Why Hollywood’s wholesome American heroes need Chinese help to save the world these days
Arrival is the latest Hollywood production to feature a Chinese story line – an unusually positive one, but of a piece with filmmakers’ narratives about global co-operation. Studio bosses, meanwhile, have eyes on China’s box office

Landing in China this week is Arrival, a science-fiction blockbuster in which earthlings contemplate total annihilation in what seems to be an alien invasion. Given that Chinese audiences have been lapping up imported visual-effects-laden entertainment with unabashed glee in recent years, the film is well placed to gain major box-office traction across the country.
Financial considerations aside, Arrival is significant in that the film, directed by Denis Villeneuve, portrays China in a radically different way to most other Hollywood movies that feature the country. Somehow, it manages to bolster China’s geopolitical clout and humanise its political leaders in one go.
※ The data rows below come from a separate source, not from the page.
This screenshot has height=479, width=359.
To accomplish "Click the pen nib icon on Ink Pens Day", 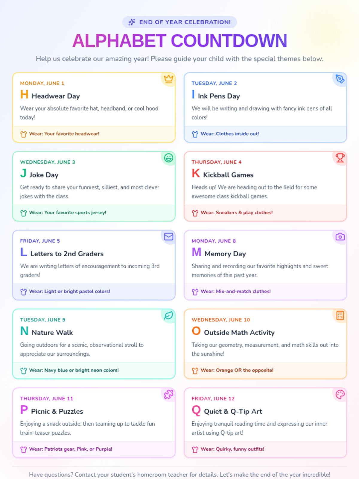I will point(340,79).
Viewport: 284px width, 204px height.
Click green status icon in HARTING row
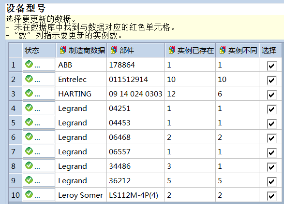tap(29, 93)
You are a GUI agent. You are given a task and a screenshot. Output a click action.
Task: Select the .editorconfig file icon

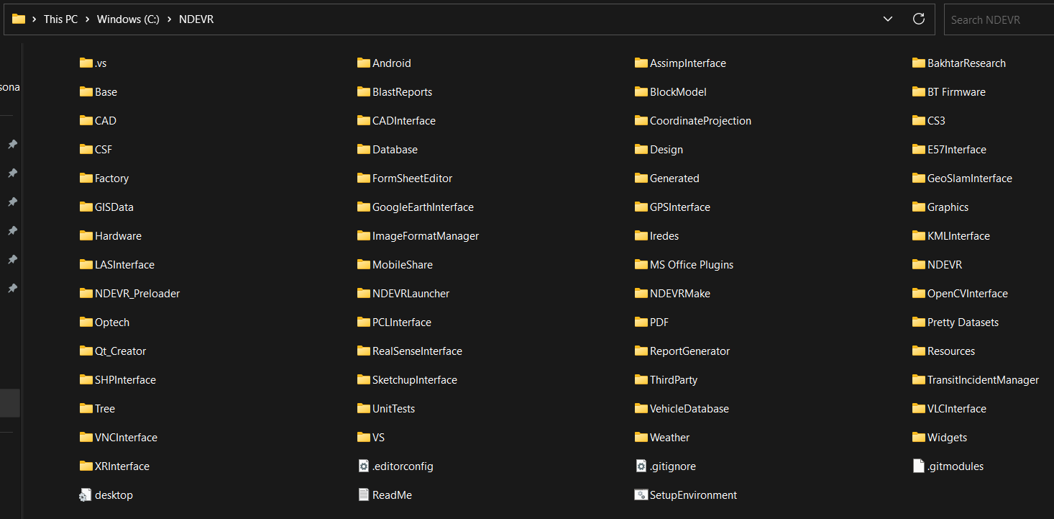(364, 466)
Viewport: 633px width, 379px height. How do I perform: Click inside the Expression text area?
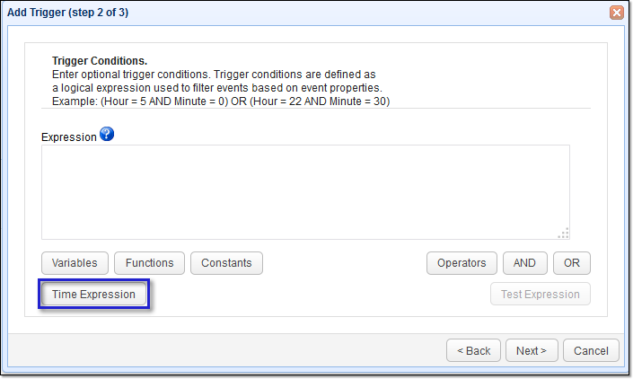coord(305,191)
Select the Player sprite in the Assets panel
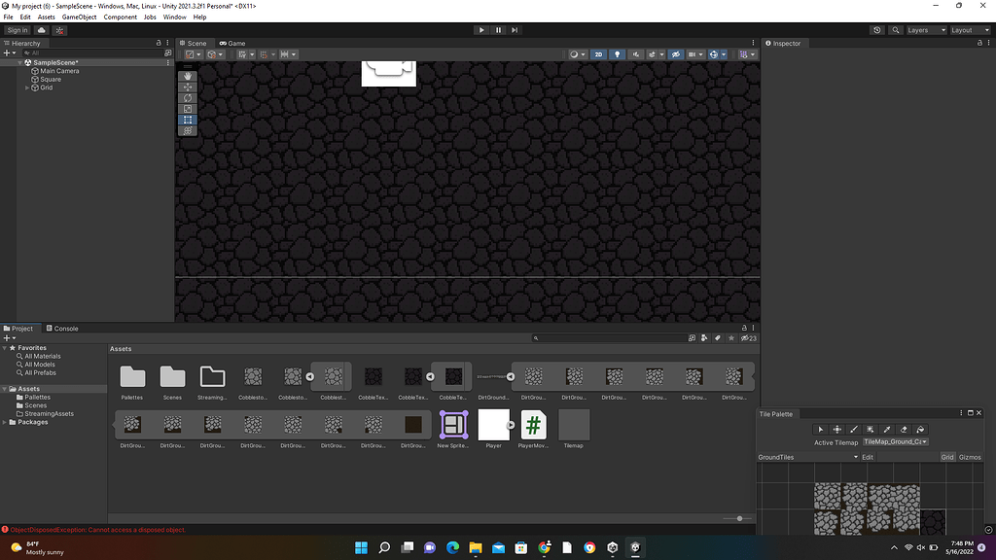Screen dimensions: 996x560 [x=493, y=426]
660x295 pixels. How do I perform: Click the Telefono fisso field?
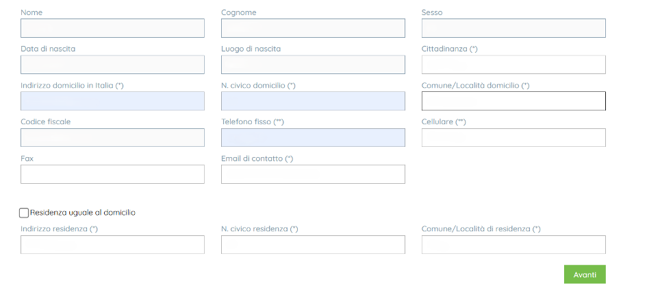click(x=313, y=137)
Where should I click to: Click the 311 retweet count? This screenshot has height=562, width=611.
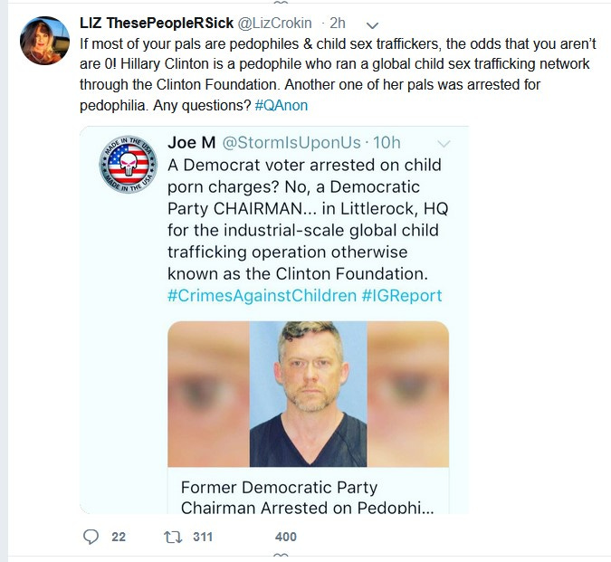203,537
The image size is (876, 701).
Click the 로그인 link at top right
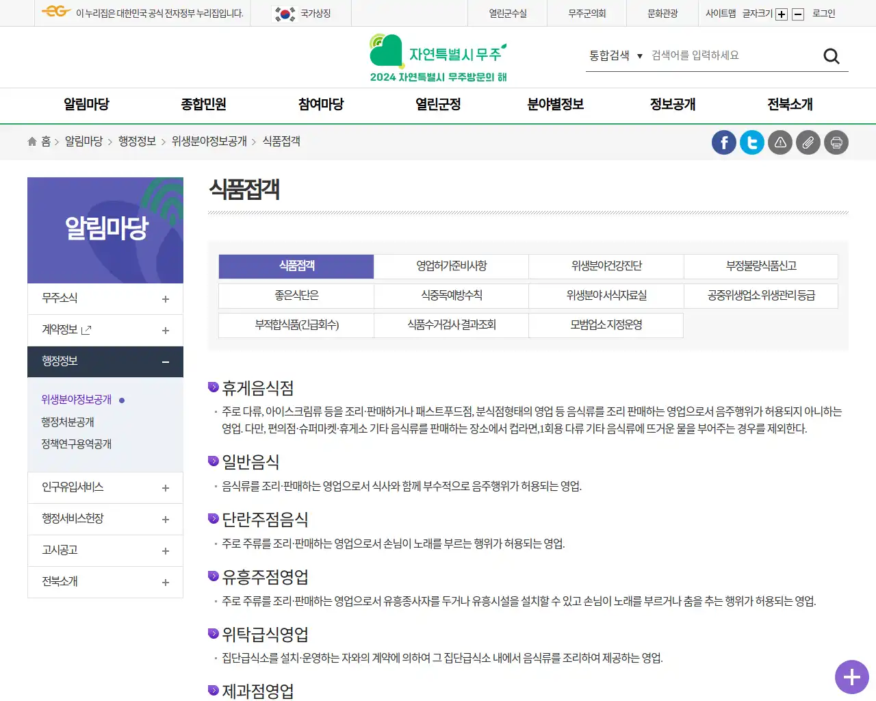tap(825, 13)
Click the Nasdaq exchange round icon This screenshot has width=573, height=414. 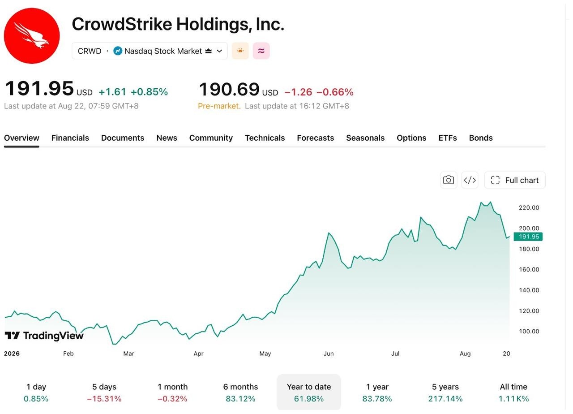pos(118,51)
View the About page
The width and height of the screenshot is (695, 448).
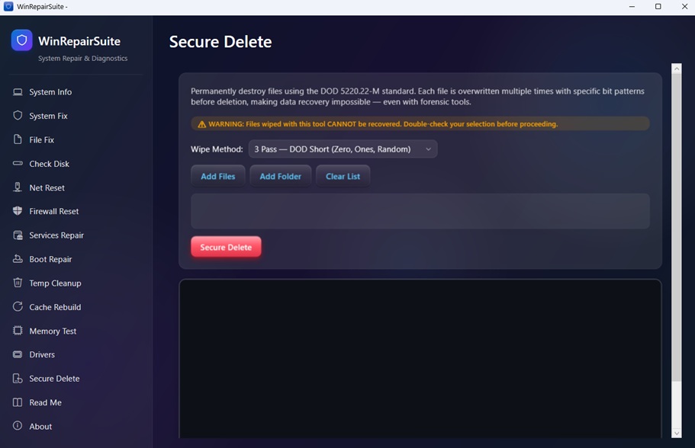pyautogui.click(x=40, y=426)
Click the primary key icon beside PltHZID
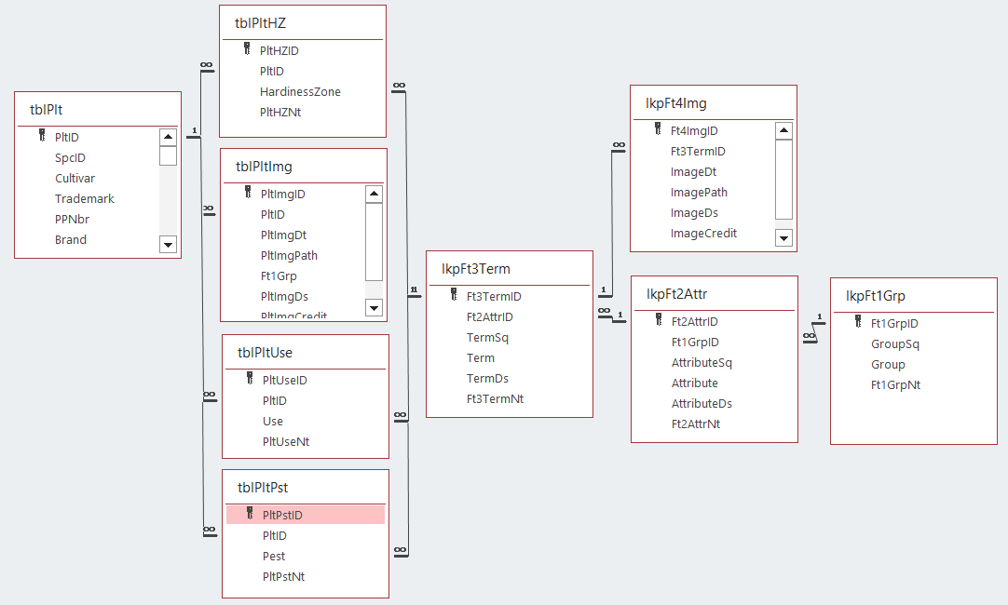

As the film’s protagonists consider ways to ease the human-alien stand-off, China is seen as the aggressive, rogue “Big Domino”: what it does, others – countries from Russia to Sudan – follow.
Just as the extraterrestrials reveal themselves to be much more benevolent than their appearance suggests, however, the Chinese leader – one General Shang, who is the “chairman of the People’s Liberation Army” – is much less stoic than the stony-faced talking head appearing on the US team’s satellite feeds.